Start of GIVEN ENTRIES
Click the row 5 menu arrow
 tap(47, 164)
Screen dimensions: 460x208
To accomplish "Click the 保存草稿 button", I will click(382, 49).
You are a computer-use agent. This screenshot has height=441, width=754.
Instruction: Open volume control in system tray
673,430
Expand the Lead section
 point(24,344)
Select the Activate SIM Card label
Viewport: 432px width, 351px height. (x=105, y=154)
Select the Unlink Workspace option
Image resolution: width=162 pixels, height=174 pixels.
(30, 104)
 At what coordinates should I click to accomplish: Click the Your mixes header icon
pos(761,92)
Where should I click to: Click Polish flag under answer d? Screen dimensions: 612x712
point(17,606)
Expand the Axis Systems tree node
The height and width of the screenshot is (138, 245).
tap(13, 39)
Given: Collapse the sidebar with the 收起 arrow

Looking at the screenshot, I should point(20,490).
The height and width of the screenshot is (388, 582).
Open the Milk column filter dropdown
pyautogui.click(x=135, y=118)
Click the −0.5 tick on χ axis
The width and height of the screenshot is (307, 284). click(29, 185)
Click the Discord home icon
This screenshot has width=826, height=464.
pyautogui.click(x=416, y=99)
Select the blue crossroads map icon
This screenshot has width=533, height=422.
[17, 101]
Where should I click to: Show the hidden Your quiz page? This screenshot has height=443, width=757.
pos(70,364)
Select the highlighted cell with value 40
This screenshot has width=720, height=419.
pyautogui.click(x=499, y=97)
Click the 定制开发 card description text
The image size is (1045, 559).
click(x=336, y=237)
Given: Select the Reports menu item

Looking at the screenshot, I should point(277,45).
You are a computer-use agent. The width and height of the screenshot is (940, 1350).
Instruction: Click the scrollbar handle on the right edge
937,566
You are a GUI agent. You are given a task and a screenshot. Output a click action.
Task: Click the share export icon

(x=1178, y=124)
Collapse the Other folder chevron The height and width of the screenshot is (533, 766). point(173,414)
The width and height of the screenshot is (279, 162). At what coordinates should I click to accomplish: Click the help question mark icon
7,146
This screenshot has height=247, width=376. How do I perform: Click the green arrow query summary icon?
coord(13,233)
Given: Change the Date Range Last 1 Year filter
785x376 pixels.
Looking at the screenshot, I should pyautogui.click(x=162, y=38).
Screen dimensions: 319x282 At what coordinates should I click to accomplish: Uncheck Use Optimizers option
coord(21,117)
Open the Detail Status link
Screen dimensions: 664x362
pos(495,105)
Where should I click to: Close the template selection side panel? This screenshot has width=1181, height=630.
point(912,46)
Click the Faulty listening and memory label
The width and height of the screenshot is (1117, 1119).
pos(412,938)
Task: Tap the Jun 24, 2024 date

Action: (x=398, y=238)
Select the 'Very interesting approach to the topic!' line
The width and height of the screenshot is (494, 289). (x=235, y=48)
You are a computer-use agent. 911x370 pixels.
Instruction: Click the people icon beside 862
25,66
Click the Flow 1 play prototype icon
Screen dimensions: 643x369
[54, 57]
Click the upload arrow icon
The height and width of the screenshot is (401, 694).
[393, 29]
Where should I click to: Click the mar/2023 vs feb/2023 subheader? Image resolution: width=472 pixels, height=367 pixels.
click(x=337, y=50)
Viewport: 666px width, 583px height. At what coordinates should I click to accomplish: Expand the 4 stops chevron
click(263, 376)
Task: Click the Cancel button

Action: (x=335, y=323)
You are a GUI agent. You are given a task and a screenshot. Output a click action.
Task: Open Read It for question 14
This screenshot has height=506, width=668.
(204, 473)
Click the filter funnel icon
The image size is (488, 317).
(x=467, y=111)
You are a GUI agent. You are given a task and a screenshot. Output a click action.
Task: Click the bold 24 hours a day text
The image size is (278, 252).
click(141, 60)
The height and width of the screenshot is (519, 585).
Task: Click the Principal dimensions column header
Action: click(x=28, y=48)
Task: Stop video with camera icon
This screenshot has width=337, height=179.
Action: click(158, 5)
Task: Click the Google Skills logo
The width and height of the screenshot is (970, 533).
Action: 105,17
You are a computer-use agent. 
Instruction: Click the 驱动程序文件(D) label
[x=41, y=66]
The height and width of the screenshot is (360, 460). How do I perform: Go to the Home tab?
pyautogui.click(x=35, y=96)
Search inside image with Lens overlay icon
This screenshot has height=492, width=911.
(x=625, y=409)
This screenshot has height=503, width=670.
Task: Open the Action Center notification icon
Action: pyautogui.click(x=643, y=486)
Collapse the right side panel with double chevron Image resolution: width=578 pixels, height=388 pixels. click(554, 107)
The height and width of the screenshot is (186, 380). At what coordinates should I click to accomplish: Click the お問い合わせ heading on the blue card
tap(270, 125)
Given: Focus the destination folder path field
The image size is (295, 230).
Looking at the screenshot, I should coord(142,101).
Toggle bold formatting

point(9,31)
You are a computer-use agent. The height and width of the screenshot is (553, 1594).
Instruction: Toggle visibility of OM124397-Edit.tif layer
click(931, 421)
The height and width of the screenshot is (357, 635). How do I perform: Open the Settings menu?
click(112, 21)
End of GIVEN ENTRIES
Go through the records and pull out each line that includes the word "folder".

Collapse the Other folder chevron The height and width of the screenshot is (533, 766). point(173,414)
Given: Focus the destination folder path field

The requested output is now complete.